To be fare, despite exposing the weaknesses of the American society its tremendous strengths are commendable. Although five years late, it is the society and the system that has started confronting the erratic leaders. The Supreme Court has started passing judgments and even the old stalwarts like James Baker are criticizing. Interestingly the study reporting killing of over half a million Iraqis is also compiled by Americans. It is the fear of the reaction of the people that is sending shivers to Bush and company forcing them to be more conforming to the international laws. Still it would make a fascinating study to guess how the American electorate might have responded with as many Iraqis dead but secure occupation. Over here my guess is the same as your fear.

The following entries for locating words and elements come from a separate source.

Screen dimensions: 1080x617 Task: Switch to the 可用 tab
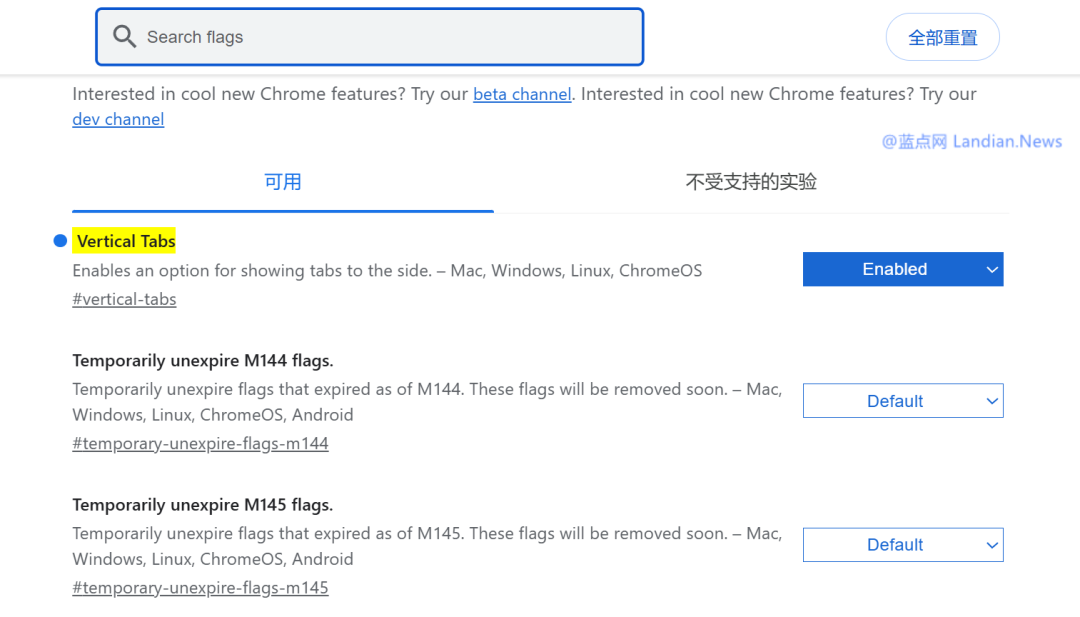click(282, 181)
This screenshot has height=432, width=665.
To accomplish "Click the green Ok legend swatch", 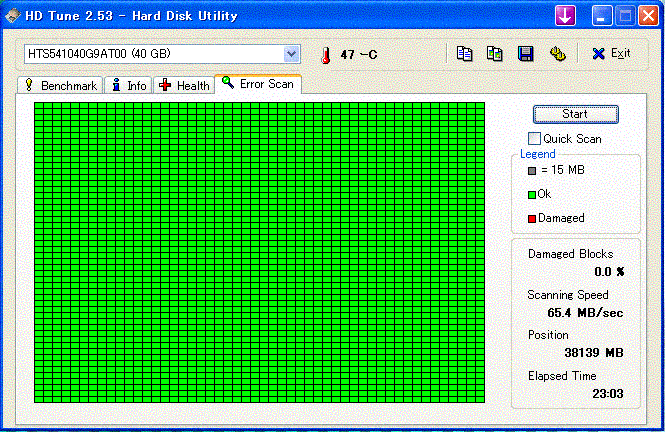I will coord(531,194).
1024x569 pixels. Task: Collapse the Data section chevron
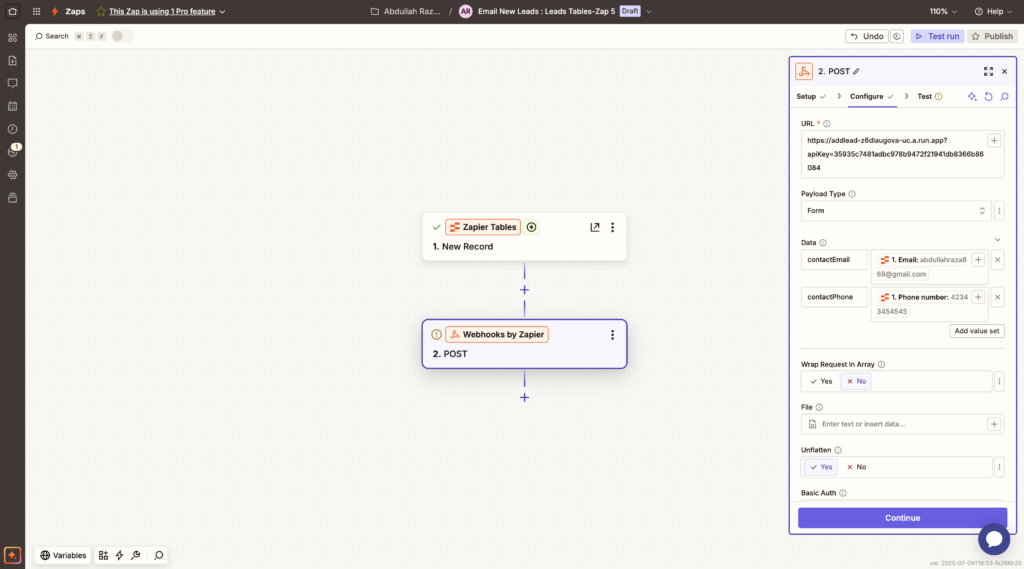pos(997,240)
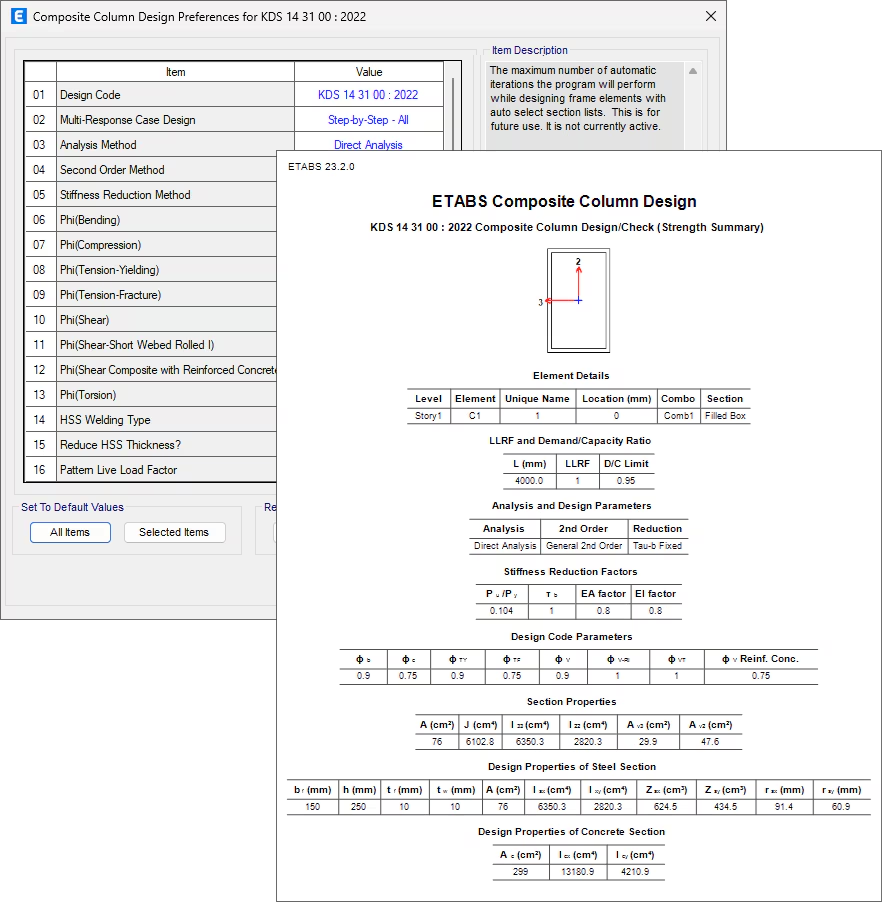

It is time the world is reminded of the old proverb, “Power corrupts, and absolute power corrupts absolutely”. Now we have discovered that this saying applies as much to the nations as individuals. The feeling of the Neocons that they can shower death and destruction anywhere with impunity has been checked by the Afghans and Iraqis at a very high cost but still its power needs to be checked. For the immediate future America will be the only superpower but it has shown to be dangerous if unchecked. As DeGaulle said, “America is everyone’s neighbor”, it has to accommodated but very carefully. The civilized world must join to counter the weight and might of America for its own sake as we are living in a global village. Poodles like Blair or some East Europeans trying to benefit by getting close to the bully, must be rejected by their people. The new world has learnt everything from our old world, and these lessons must continue specially about benefits of adherence to law and equality of human life. Most effective way of influencing America appears to be by influencing its elections, so organizing the different immigrant groups can go a long way along with working on the neglected American groups like the Blacks and Chicanos. Individually the Americans are decent people but deliberately kept ignorant and their opinions are routinely maneuvered, so working on the American media to give them balanced and fair views can also be very helpful. In the end let me quote a great American intellectual and statesman, Henry Kissinger who said, “The only thing worse than United State’s hostility is its friendship”. I hope President Musharraf has heard this saying.